Whether by accident or design, the timing couldn’t have been any better. As it turned out, 1989 was the 50th anniversary of Batman’s first appearance. His co-creator, artist Bob Kane, turned up all over the place that year: on television, in newspaper and magazine articles, in an autobiography, and even in an exhibition of his artwork. A dozen different cheaply made video tapes - low-budget “documentaries” detailing the history of Batman - appeared in video stores throughout the world. Two old “Batman” movie serials produced in the 1940s began playing again at some movie theatres. 


The new film’s merchandising blitz, which kicked into high gear months before the film opened, generated billions of dollars in sales. This in turn led to a huge demand for the comics themselves, especially those from the character’s early years from which Burton drew much of his inspiration; Gary Colabuono, owner of the Chicago-based Moondog Comicland chain of stores, told the Chicago Tribune the week of the film’s opening that a Batman comic he had sold for $9,000 three years previously had just changed hands again for a whopping $16,000. People were so hungry for Batman merchandise that they were willing to pay huge amounts of cash for anything even remotely connected with the character; I personally sold a copy of a picture I had taken at Chicago’s famed Rock ‘N’ Roll McDonalds’ restaurant - with a painted Batman and Robin on the outer wall - to a college buddy for $50!


Those reporters who had either been around for or read about that first wave of “Batmania” in 1966 churned out reams of paper ruminating on the fact that lightning had indeed struck twice.
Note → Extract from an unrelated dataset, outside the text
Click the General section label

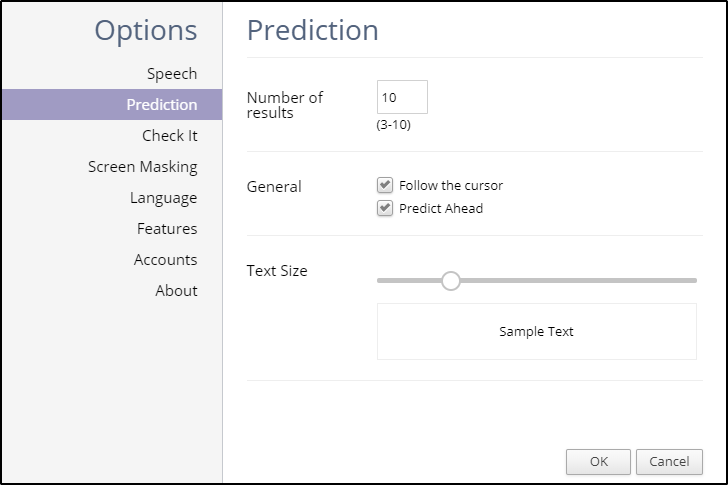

People who considered comics little more than a fad - or, worse, a complete waste of time - sat back and shook their heads and wondered what all of the fuss was about.


The rest of us kept showing up at the theatre, again and again and again. Soon, “Batman” the movie was actually being mentioned in the same breath as the original “Star Wars,” and those of us who had made it so sat back and grinned at all the naysayers and said, “We told you so.”


And yet…


Something wasn’t quite right.


I don’t know quite how to explain it. I loved “Batman.” I felt it was the closest, most accurate depiction of Bob Kane’s original concepts that we were ever likely to see on film. (The Fox Network’s classic “Batman: The Animated Series” was still several years in the future at this point.) I thought Michael Keaton proved himself a far better choice for the role than many critics had first believed. For the first time I could remember, I even liked Jack Nicholson. The only thing I distinctly did not like about the movie was the god-awful noise made by that so-called musician, Prince (or whatever he’s calling himself these days).
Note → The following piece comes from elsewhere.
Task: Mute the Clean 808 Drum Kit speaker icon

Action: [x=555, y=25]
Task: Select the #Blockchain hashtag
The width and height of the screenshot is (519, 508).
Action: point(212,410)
But I found myself missing Adam West.


I know, that sounds a little odd. West’s Batman and Keaton’s Batman are two distinctly different creatures. (“They have their vision, and we had ours,” is how West has put it.) As much as it pains me to admit it, I don’t think West’s Batman would have stood a chance against Nicholson’s Joker; Nicholson would have just pulled a gun and blasted our hero into the next life. And Burt Ward’s Robin would have been far too distracted by Kim Basinger’s legs to have kept his mind on his job - one can only imagine what his reaction would have been to Michelle Pfiffer’s Catwoman in the sequel.
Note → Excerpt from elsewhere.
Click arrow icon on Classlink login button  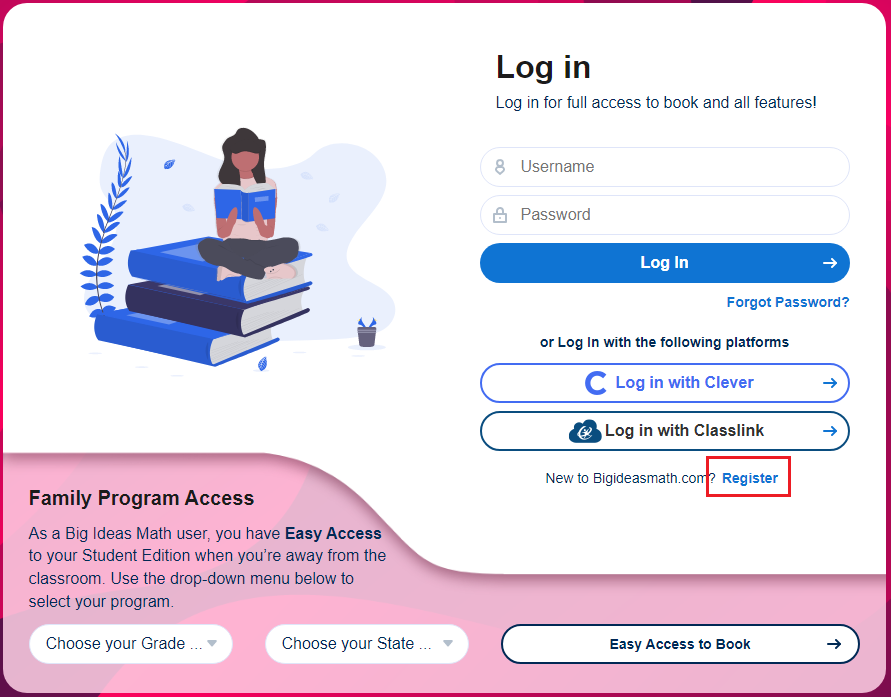[830, 431]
And yet, even as I raved to friends and family and newspaper readers about what a wonderful film “Batman” was, and how it owed its very greatness to the fact that it was not anything like the television show, I couldn’t help thinking that maybe that wasn’t necessarily such a good thing. When Michael Keaton told Kim Basinger to get in the car and we saw his Batmobile for the first time, the first thought that crossed my mind was, “Hey, they’re getting in the wrong car.”


As much as I wanted Keaton and Burton to succeed, the child that still lives within me shed a silent tear over the end of Adam West’s 23-year reign as The Batman. I guess old loyalties really do die hard…


*      *      *


A few years later, I finally got the chance to meet my childhood hero in person. Sort of.


I wasn’t the only one there. Between 250 and 300 people somehow managed to squeeze into a tiny meeting room at a Dallas hotel in early 1993 to meet Adam West. That’s right, THE Adam West - the actor who had made us all believe in Batman all those years ago. 


A few of us present for the Big Event were reporters, looking to get a celebrity interview. (Of the reporters present, I alone somehow managed to grab a front-row seat. Not that it did me any good.) A small number of brave souls had actually come to tease and jeer, although they didn’t remain long once they saw they were severely outnumbered.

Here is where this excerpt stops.